▶ [EXERCISE OBJECTIVE]: Everything from the line containing "Click Donna Howard's small avatar" to the end of the records below should be repeated exactly, with no other lines added.
┄┄┄┄┄┄┄┄┄┄
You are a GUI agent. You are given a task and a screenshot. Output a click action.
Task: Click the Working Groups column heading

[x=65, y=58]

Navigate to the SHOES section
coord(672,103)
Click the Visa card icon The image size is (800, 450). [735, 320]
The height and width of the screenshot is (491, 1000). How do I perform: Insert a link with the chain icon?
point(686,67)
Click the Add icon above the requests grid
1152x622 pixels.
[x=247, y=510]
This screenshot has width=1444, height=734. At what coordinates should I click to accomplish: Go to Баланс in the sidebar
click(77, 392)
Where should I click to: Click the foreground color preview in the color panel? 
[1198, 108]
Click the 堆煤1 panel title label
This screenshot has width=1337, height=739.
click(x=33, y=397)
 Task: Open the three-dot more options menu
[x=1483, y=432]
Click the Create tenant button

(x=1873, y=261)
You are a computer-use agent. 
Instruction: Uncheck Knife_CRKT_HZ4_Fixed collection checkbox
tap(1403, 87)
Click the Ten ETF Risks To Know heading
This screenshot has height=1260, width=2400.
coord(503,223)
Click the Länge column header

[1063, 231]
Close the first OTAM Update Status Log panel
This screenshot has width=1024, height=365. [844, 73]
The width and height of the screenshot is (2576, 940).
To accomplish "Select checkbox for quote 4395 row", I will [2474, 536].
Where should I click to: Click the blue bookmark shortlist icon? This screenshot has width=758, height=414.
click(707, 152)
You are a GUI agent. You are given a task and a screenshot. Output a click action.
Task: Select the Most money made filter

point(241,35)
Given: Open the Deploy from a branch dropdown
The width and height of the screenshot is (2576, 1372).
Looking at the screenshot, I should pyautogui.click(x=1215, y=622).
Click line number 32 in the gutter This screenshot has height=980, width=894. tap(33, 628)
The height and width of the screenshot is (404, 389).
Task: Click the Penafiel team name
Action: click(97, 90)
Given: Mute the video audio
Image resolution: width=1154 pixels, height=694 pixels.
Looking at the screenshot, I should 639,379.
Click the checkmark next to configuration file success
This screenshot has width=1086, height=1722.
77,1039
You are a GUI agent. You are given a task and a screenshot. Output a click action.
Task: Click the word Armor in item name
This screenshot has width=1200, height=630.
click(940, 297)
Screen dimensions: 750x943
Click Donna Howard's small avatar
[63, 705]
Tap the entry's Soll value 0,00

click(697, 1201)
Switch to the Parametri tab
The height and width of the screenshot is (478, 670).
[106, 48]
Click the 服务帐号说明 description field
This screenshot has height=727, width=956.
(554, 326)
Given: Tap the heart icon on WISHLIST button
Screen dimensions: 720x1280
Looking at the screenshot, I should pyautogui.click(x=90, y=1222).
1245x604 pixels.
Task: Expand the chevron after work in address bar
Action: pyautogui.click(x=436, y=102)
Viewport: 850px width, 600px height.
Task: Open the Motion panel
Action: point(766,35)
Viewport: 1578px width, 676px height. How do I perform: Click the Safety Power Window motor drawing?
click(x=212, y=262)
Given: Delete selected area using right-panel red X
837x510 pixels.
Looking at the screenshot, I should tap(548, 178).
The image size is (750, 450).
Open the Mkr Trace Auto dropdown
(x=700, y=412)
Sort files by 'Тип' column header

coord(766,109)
┄┄┄┄┄┄┄┄┄┄
▶ [ANSWER SECTION]:
Click Donna Howard's small avatar
[63, 705]
Tap the entry's Soll value 0,00

click(697, 1201)
Switch to the Parametri tab
The height and width of the screenshot is (478, 670).
[106, 48]
Click the 服务帐号说明 description field
This screenshot has height=727, width=956.
(554, 326)
Given: Tap the heart icon on WISHLIST button
Screen dimensions: 720x1280
Looking at the screenshot, I should pyautogui.click(x=90, y=1222).
1245x604 pixels.
Task: Expand the chevron after work in address bar
Action: pyautogui.click(x=436, y=102)
Viewport: 850px width, 600px height.
Task: Open the Motion panel
Action: point(766,35)
Viewport: 1578px width, 676px height. How do I perform: Click the Safety Power Window motor drawing?
click(x=212, y=262)
Given: Delete selected area using right-panel red X
837x510 pixels.
Looking at the screenshot, I should tap(548, 178).
The image size is (750, 450).
Open the Mkr Trace Auto dropdown
(x=700, y=412)
Sort files by 'Тип' column header

coord(766,109)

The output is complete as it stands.